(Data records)
* Begin *
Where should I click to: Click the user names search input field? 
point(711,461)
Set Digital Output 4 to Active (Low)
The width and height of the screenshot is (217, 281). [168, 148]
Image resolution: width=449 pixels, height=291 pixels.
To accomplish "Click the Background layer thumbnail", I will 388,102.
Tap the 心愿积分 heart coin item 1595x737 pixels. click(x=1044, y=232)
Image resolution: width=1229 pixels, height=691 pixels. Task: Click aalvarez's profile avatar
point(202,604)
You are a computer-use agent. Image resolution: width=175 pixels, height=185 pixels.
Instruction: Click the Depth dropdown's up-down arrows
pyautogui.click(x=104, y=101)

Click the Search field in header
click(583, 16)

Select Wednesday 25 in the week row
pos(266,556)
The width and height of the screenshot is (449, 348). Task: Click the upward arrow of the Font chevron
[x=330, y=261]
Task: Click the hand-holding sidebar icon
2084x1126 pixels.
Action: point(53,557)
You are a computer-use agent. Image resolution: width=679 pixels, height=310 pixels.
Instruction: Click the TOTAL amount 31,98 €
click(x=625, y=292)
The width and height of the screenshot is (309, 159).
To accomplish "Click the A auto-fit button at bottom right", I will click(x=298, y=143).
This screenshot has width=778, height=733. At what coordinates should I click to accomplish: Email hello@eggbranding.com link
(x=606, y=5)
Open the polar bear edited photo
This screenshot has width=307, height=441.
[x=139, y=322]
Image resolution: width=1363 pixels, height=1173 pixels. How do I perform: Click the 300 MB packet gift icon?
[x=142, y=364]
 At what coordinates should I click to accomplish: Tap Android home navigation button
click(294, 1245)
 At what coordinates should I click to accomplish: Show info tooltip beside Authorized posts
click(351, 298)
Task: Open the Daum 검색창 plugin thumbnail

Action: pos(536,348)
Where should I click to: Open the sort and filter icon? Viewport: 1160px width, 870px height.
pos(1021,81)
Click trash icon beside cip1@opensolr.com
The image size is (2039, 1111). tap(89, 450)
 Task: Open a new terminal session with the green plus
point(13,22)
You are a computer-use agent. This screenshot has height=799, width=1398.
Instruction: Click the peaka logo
* End *
▶ _WRITTEN EXERCISE_:
Rewrite all of the rows above, swapping each "Instruction" for "Goal" and keeping everything else unchanged.

▶ _ANSWER_:
Where should I click to: Click the user names search input field? 
point(711,461)
Set Digital Output 4 to Active (Low)
The width and height of the screenshot is (217, 281). [168, 148]
Image resolution: width=449 pixels, height=291 pixels.
To accomplish "Click the Background layer thumbnail", I will 388,102.
Tap the 心愿积分 heart coin item 1595x737 pixels. click(x=1044, y=232)
Image resolution: width=1229 pixels, height=691 pixels. Task: Click aalvarez's profile avatar
point(202,604)
You are a computer-use agent. Image resolution: width=175 pixels, height=185 pixels.
Goal: Click the Depth dropdown's up-down arrows
pyautogui.click(x=104, y=101)

Click the Search field in header
click(583, 16)

Select Wednesday 25 in the week row
pos(266,556)
The width and height of the screenshot is (449, 348). Task: Click the upward arrow of the Font chevron
[x=330, y=261]
Task: Click the hand-holding sidebar icon
2084x1126 pixels.
Action: point(53,557)
You are a computer-use agent. Image resolution: width=679 pixels, height=310 pixels.
Goal: Click the TOTAL amount 31,98 €
click(x=625, y=292)
The width and height of the screenshot is (309, 159).
To accomplish "Click the A auto-fit button at bottom right", I will click(x=298, y=143).
This screenshot has width=778, height=733. At what coordinates should I click to accomplish: Email hello@eggbranding.com link
(x=606, y=5)
Open the polar bear edited photo
This screenshot has width=307, height=441.
[x=139, y=322]
Image resolution: width=1363 pixels, height=1173 pixels. How do I perform: Click the 300 MB packet gift icon?
[x=142, y=364]
 At what coordinates should I click to accomplish: Tap Android home navigation button
click(294, 1245)
 At what coordinates should I click to accomplish: Show info tooltip beside Authorized posts
click(351, 298)
Task: Open the Daum 검색창 plugin thumbnail

Action: pos(536,348)
Where should I click to: Open the sort and filter icon? Viewport: 1160px width, 870px height.
pos(1021,81)
Click trash icon beside cip1@opensolr.com
The image size is (2039, 1111). tap(89, 450)
 Task: Open a new terminal session with the green plus
point(13,22)
You are a computer-use agent. This screenshot has height=799, width=1398.
Goal: Click the peaka logo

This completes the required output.